The records below must be copied in full; omit the images.

DATA PROVIDED ->
=== Begin Enclosure ===
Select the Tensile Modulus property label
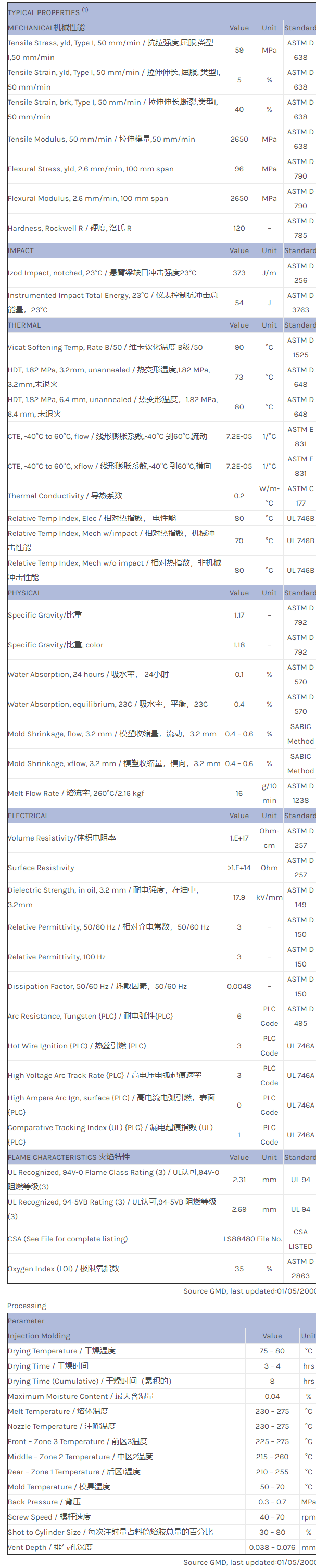The image size is (316, 1568). tap(101, 140)
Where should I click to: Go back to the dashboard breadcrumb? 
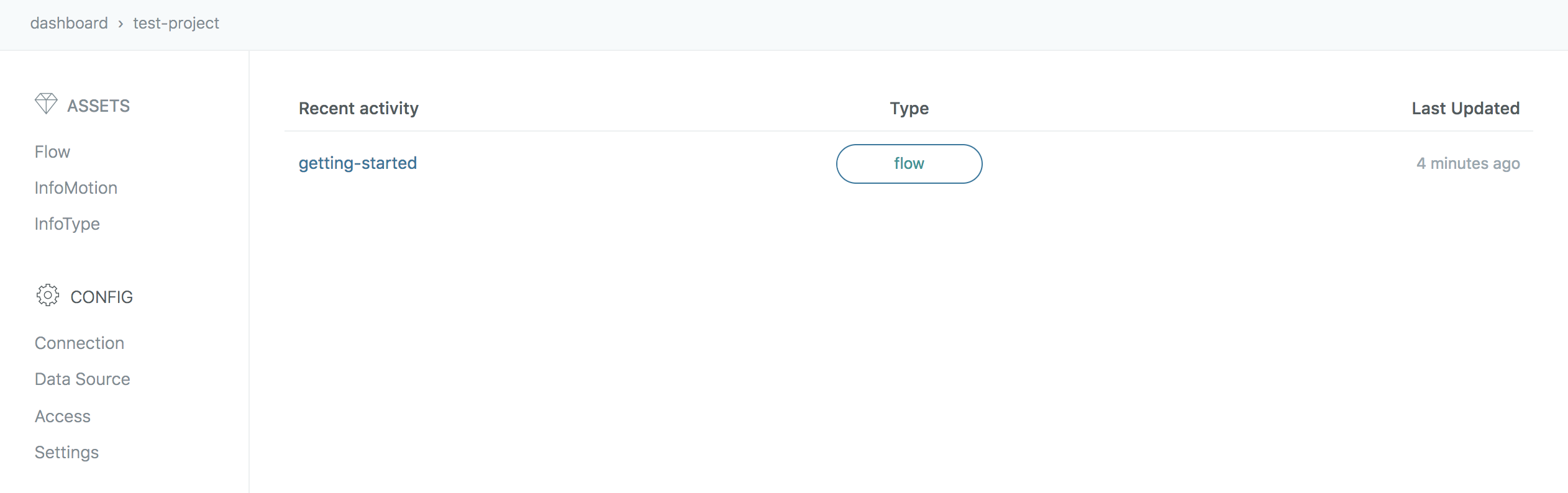click(69, 23)
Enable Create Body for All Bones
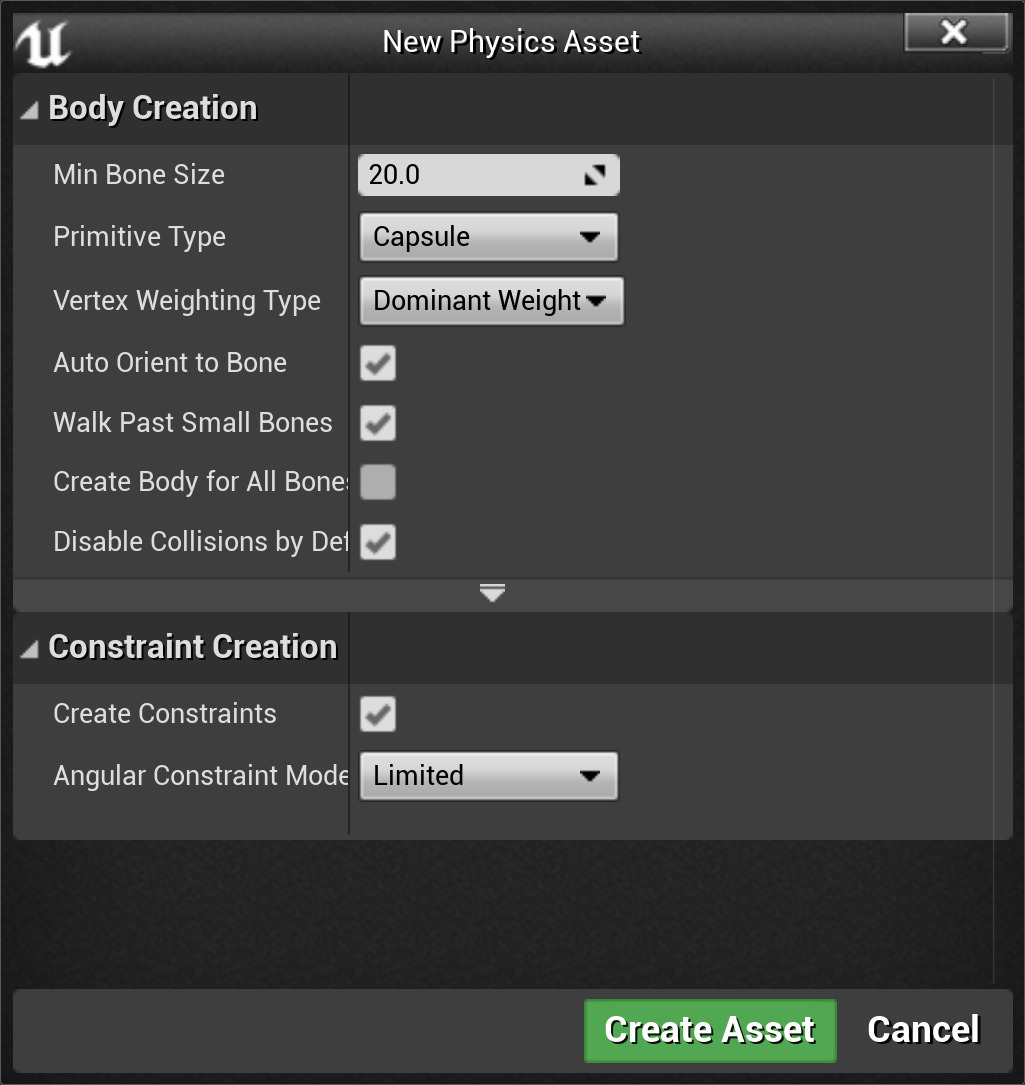1025x1085 pixels. click(x=377, y=482)
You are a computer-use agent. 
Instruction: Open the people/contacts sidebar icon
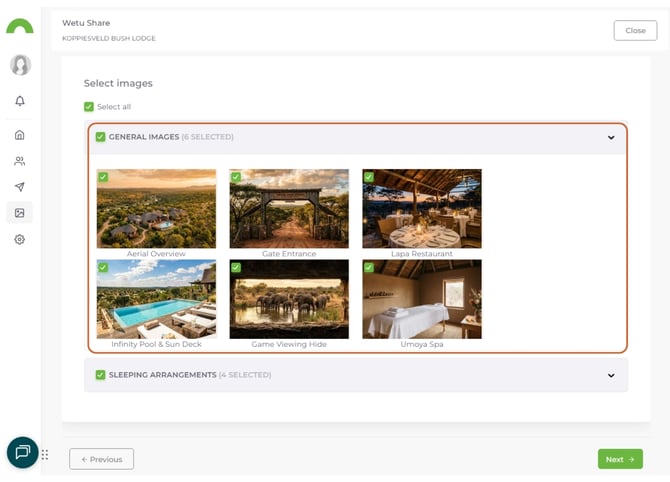(20, 161)
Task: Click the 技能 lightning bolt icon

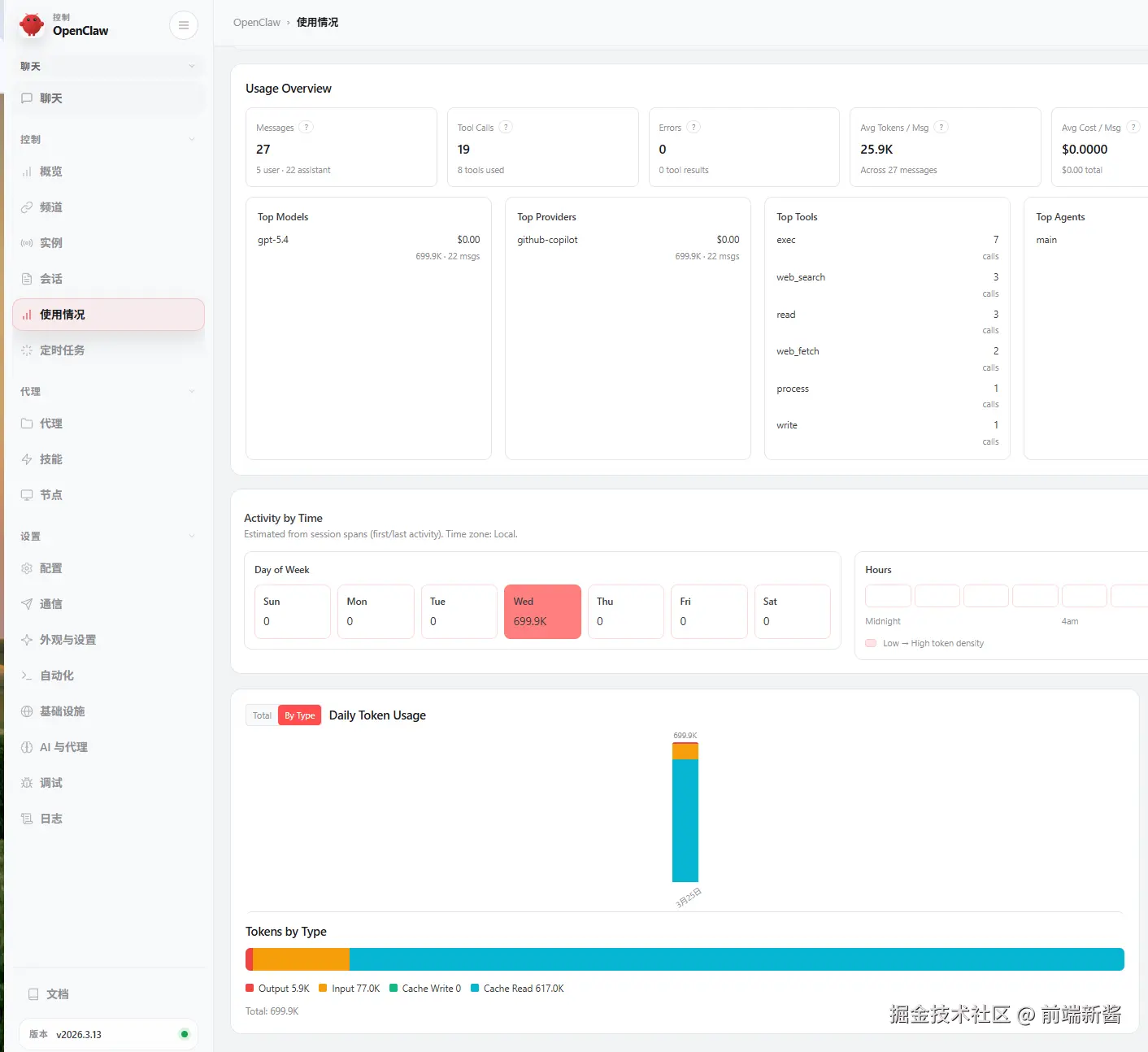Action: click(x=27, y=459)
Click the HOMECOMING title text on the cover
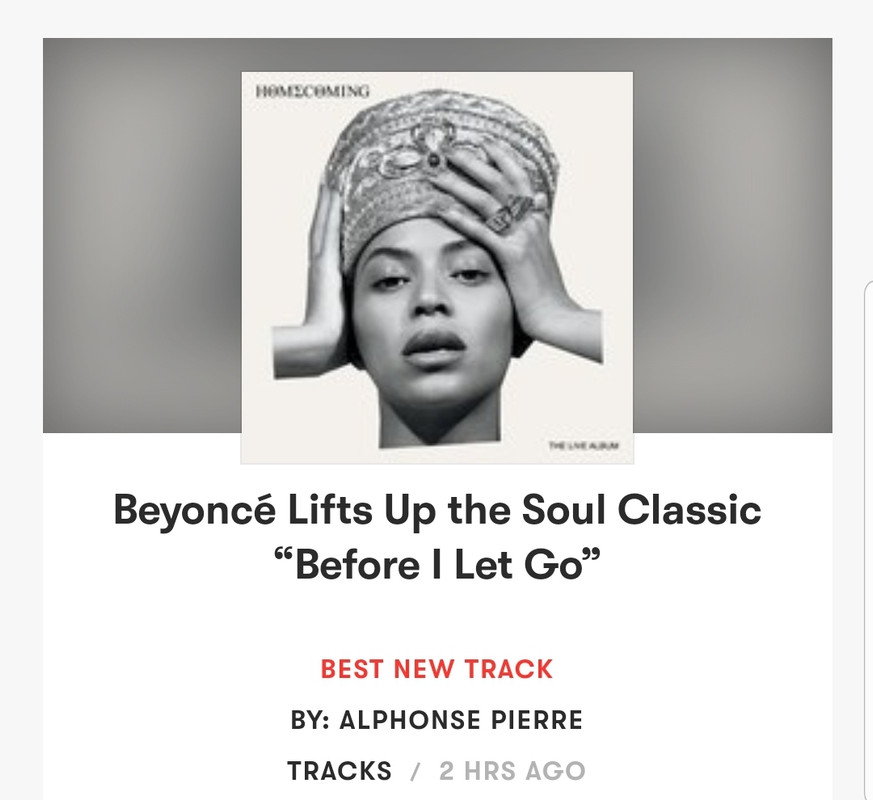873x800 pixels. [x=312, y=91]
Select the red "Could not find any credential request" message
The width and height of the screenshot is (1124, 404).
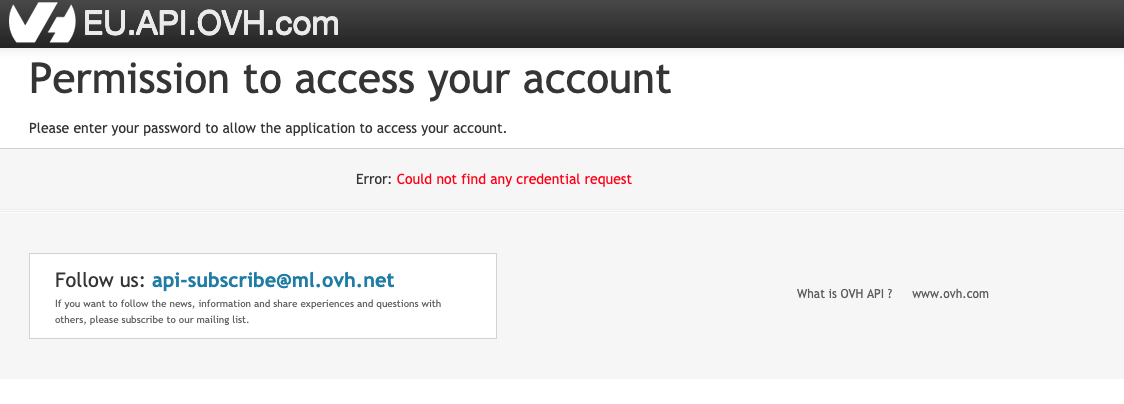coord(514,180)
=== End Enclosure ===
TASK RESPONSE ->
Select the Tensile Modulus property label
The image size is (316, 1568). tap(101, 140)
Where should I click to: Go back to the dashboard breadcrumb? 
click(69, 23)
Enable Create Body for All Bones
1025x1085 pixels. click(x=377, y=482)
You are a computer-use agent. 
Instruction: Open the people/contacts sidebar icon
(20, 161)
Task: Click the 技能 lightning bolt icon

Action: click(x=27, y=459)
Click the HOMECOMING title text on the cover
873x800 pixels. [x=312, y=91]
Select the red "Could not find any credential request" message
The width and height of the screenshot is (1124, 404).
coord(514,180)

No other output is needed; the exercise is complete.